37. Quanto à outra conclusão alcançada no referido acórdão do STA, no sentido de que «o art. 81°, n.° 2, alínea b), do Código do IRC, não só qualificava como menos-valia a diferença negativa entre resultado da partilha e o custo de aquisição das partes sociais no caso da dissolução e partilha da sociedade, como também fixava o respetivo regime, especial, para a tributação do resultado da partilha, com uma forma própria de cálculo e com deduções específicas», à qual não era aplicável, por ausência de remissão; importa dar nota das seguintes considerações sobre a classificação das normas.
38. As normas gerais são as que correspondem a princípios fundamentais do sistema jurídico e por isso constituem o regime-regra do tipo de relações que disciplinam.

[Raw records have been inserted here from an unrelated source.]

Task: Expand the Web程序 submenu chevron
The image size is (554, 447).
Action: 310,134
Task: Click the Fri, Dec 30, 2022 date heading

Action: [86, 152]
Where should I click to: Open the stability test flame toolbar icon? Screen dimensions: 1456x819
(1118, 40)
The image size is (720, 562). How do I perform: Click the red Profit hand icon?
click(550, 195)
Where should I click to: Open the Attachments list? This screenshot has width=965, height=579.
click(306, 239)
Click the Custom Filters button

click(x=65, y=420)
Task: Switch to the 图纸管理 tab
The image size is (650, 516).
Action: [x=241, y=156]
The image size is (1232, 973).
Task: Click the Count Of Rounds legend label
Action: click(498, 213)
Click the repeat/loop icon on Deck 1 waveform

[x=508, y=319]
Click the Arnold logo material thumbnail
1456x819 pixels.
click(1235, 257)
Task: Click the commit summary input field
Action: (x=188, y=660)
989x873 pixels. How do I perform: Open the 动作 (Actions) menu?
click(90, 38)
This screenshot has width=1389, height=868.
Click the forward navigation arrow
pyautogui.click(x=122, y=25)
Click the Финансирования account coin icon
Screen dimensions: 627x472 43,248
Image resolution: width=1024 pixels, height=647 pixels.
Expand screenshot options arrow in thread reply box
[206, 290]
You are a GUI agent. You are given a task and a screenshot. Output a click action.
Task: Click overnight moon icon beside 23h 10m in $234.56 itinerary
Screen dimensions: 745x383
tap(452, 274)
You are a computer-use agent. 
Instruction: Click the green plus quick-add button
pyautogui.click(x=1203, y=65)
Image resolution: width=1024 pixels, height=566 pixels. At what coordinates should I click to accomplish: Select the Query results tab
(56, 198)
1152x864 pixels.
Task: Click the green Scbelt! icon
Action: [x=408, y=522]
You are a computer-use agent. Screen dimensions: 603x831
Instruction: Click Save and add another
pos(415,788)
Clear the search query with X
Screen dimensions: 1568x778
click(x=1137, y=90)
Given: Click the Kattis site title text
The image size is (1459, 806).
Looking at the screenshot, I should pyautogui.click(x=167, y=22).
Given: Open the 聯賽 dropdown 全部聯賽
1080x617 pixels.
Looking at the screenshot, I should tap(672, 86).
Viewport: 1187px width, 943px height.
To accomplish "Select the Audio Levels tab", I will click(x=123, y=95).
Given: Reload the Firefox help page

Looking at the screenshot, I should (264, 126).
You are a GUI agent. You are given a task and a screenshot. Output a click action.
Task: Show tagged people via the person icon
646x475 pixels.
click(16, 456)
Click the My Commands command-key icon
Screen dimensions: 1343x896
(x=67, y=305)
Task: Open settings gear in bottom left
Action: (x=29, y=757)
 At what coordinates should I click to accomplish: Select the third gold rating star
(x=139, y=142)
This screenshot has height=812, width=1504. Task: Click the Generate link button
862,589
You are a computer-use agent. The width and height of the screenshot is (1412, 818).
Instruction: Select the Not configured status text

39. excecionais são, pelo contrário, as normas que, regulando um setor restrito de relações com uma configuração particular, consagram para o efeito uma disciplina oposta à que vigora para o comum das relações do mesmo tipo, fundadas em razões especiais, privativas daquele setor de relações ‘6.
40. Finalmente, as normas especiais são as que representam, dentro dessa classificação tripartida, os preceitos que, regulando um setor relativamente restrito de casos, consagram uma disciplina nova, mas que não está em direta oposição com a disciplina geral.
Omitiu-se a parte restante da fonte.